Он, конечно, не заглядывает в колодец, потому что это было бы глупо, ведь на дне нет ничего полезного. Он прав.
Я всегда мысленно здороваюсь со звуком его шагов. Если бы существование рая было возможно, для меня бы это выражалось в простом праве подпевать ему. Но так как рая нет, то нет у меня и этого права. Всё, что я дозволяю себе – это чуть-чуть шевелить губами в такт его словам, словно я – это рыба, которая, может, жила здесь когда-нибудь. Еще я разрешаю себе думать о том, каким же глазом он смотрит сейчас, и перебираю в уме их оттенки. Мои любимые – зеленый и синий, их песни хорошо звучат даже в полном мраке, в котором я остаюсь, когда он уходит.
У меня есть свои страхи. Например, однажды, слушая его, я могу разрыдаться совсем безостановочно, и тогда вода вернется, колодец снова станет собой, но я утону, потому что плавать совсем не умею: я же все-таки не рыба. Я ужасно боюсь того, что, даже стоя в воде по самое горло, не смогу перестать плакать. Конечно, это лучше, чем если он, наконец, заглянет сюда в поисках воды, а увидит всего лишь меня. ...Честно говоря, я и не знаю, что было бы лучше, а что хуже. Пока что я живу так, как живу, и, наверно, в этом есть свой резон.


***
Моя любовь отделена от моего тела, как разум от души, а написанное слово - от звука. Я бесконечно робок, и это – моя слабость, далеко не единственная. Меня как такового нет и не будет. Есть, например, ветер, который я ощущаю кожей, или деревья, шум которых я слышу, или небо, на которое я поднимаю глаза. Есть надежда, и я могу быть ее временным пристанищем, так же, как могу быть пристанищем для тоски, для чего угодно. Когда я говорю о своей тоске вслух, она переливается всеми цветами радуги, и, словно мыльный пузырь, лопается от любого прикосновения. То же происходит и с надеждой. Я не знаю, где кончается тоска и начинается надежда, они очень похожи.
Моя любовь, увы, живет на дне колодца.
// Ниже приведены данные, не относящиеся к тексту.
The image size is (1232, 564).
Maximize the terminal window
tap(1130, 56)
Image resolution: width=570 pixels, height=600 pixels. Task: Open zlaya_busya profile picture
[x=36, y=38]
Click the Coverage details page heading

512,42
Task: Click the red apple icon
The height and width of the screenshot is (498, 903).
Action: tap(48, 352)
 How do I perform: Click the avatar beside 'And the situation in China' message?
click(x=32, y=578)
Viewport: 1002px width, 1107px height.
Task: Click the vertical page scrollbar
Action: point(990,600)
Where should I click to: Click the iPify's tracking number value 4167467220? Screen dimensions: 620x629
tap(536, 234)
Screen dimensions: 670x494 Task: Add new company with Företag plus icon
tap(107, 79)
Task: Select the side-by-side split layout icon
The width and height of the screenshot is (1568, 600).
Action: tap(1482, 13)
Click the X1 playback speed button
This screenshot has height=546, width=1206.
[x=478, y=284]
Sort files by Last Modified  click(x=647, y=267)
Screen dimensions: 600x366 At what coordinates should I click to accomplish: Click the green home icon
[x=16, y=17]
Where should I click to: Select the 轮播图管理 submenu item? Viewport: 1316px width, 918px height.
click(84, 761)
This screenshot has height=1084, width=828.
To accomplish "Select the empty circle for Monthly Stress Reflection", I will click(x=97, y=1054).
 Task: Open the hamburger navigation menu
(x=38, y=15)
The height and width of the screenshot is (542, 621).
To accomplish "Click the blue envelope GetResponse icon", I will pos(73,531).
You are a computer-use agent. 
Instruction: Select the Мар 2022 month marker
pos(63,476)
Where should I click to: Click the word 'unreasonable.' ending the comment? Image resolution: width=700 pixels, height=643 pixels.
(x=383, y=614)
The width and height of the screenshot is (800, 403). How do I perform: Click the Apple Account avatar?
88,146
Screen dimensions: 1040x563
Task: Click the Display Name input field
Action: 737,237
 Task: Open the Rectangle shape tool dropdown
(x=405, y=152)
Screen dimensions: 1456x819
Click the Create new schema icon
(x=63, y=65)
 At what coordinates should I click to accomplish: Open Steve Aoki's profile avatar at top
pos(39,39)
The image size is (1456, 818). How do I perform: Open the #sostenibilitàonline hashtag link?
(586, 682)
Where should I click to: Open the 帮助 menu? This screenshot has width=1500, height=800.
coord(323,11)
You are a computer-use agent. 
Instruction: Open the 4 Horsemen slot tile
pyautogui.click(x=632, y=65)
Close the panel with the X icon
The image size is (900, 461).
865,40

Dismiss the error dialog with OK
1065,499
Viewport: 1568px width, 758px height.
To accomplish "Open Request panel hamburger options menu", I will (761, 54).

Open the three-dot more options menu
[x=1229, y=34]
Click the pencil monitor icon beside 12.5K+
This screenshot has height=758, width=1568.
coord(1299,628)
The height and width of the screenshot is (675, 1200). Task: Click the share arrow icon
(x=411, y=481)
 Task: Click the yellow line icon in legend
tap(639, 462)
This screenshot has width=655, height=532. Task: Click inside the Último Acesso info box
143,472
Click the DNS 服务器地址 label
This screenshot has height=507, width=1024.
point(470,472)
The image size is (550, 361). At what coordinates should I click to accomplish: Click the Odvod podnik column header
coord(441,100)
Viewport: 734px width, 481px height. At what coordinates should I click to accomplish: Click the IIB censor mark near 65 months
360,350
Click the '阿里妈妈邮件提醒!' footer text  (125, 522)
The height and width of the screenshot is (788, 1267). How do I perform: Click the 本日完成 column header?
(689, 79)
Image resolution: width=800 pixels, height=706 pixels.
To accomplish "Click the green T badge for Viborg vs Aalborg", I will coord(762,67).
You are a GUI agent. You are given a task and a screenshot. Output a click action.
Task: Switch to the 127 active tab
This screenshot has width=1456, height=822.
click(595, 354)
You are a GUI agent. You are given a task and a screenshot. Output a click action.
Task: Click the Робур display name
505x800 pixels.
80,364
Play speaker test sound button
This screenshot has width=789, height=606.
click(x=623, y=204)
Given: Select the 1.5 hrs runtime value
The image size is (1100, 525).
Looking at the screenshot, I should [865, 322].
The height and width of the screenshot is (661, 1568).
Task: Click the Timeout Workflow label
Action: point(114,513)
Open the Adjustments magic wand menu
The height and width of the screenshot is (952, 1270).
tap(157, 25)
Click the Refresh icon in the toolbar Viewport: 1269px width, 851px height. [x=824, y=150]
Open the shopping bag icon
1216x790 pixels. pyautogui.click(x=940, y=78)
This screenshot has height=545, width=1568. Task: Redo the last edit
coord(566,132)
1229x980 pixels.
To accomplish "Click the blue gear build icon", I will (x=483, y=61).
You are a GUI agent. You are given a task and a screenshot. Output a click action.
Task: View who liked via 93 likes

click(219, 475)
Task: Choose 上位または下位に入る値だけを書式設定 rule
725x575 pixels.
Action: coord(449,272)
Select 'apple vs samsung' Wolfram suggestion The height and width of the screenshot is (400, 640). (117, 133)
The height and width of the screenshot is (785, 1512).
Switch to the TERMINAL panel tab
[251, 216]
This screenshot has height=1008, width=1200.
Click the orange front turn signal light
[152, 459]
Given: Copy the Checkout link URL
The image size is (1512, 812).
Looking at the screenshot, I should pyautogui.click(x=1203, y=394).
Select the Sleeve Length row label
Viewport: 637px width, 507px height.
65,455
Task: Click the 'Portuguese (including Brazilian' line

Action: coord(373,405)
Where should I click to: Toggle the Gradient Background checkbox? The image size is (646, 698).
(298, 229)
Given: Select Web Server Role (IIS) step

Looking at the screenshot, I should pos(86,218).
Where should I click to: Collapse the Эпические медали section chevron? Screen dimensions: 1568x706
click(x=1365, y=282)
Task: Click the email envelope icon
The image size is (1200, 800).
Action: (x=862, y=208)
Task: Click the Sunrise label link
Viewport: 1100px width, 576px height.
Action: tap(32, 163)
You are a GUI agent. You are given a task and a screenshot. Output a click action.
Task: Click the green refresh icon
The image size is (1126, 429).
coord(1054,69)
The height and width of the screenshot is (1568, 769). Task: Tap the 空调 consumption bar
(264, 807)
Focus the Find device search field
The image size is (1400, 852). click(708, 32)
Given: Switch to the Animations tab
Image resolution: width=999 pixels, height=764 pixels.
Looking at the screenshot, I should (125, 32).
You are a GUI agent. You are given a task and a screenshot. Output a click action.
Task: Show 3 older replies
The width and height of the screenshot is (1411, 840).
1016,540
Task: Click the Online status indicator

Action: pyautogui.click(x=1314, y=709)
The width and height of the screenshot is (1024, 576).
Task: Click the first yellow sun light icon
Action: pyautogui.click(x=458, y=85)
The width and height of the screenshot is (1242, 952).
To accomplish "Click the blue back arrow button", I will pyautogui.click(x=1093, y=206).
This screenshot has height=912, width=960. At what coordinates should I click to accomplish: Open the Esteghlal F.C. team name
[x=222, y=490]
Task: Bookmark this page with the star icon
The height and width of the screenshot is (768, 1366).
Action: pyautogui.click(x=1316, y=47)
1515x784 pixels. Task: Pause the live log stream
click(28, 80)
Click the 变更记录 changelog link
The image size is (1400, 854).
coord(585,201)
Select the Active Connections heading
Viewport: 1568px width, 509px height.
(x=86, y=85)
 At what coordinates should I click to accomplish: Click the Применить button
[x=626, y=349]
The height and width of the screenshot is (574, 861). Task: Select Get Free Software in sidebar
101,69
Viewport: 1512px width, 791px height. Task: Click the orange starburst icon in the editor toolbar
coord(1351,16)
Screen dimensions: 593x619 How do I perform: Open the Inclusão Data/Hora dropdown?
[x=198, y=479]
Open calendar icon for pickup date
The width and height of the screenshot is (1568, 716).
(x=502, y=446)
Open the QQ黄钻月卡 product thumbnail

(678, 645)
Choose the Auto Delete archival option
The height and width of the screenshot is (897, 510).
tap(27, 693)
Я говорю «увы», но тоска это или надежда? Я не знаю. Как не знаю и того, почему она никогда не показывается мне. Но, в конце концов, это не так уж важно. В отличие от меня, моя любовь, несомненно, существует. И я –  такой, какой есть, или такой, какого нет – не желаю тревожить ее среди ее дел. Я из последних сил уговариваю себя не приходить сюда чаще, чем следует, потому что меньше всего я хотел бы досадить ей. Я никогда не смею заглянуть к ней, в ее глубину, чтобы ни в коем случае не смутить ее. Но зато я позволяю себе тихо-тихо подкрадываться и прикладывать ухо к стенке колодца. Я слышу ее дыхание, и это очень приятно, как утренний туман на ощупь.
Весь мой дом по странной случайности завален четырехлистным клевером, не только на чердаке или в кладовой, но даже в главной комнате его целый ворох. Куда мне столько? Мне незачем. Поэтому я рад дарить его каждому встречному, счастье встречного – мое счастье, хотя меня никогда не было и не будет; счастье встречного –  это как температура воздуха, которую можно чувствовать телом. По ночам мне трудно заснуть, и я гляжу в окно, представляя себя на дне того колодца. Хотя разве это представишь? Никогда не получается вообразить так, как следует. Из-за этого я тоже тоскую.
Почему мне попадается только четырехлистный клевер? Я не знаю. Я и бросил бы собирать его, только это, увы, невозможно. Если мне незачем будет приходить на ту поляну с колодцем, кажется, я очень расстроюсь. Поэтому пока что у меня нет сил придумывать что-то еще. Всё, как оно есть, – достаточно здорово для меня, которого, как такового, нет и, может, никогда не будет.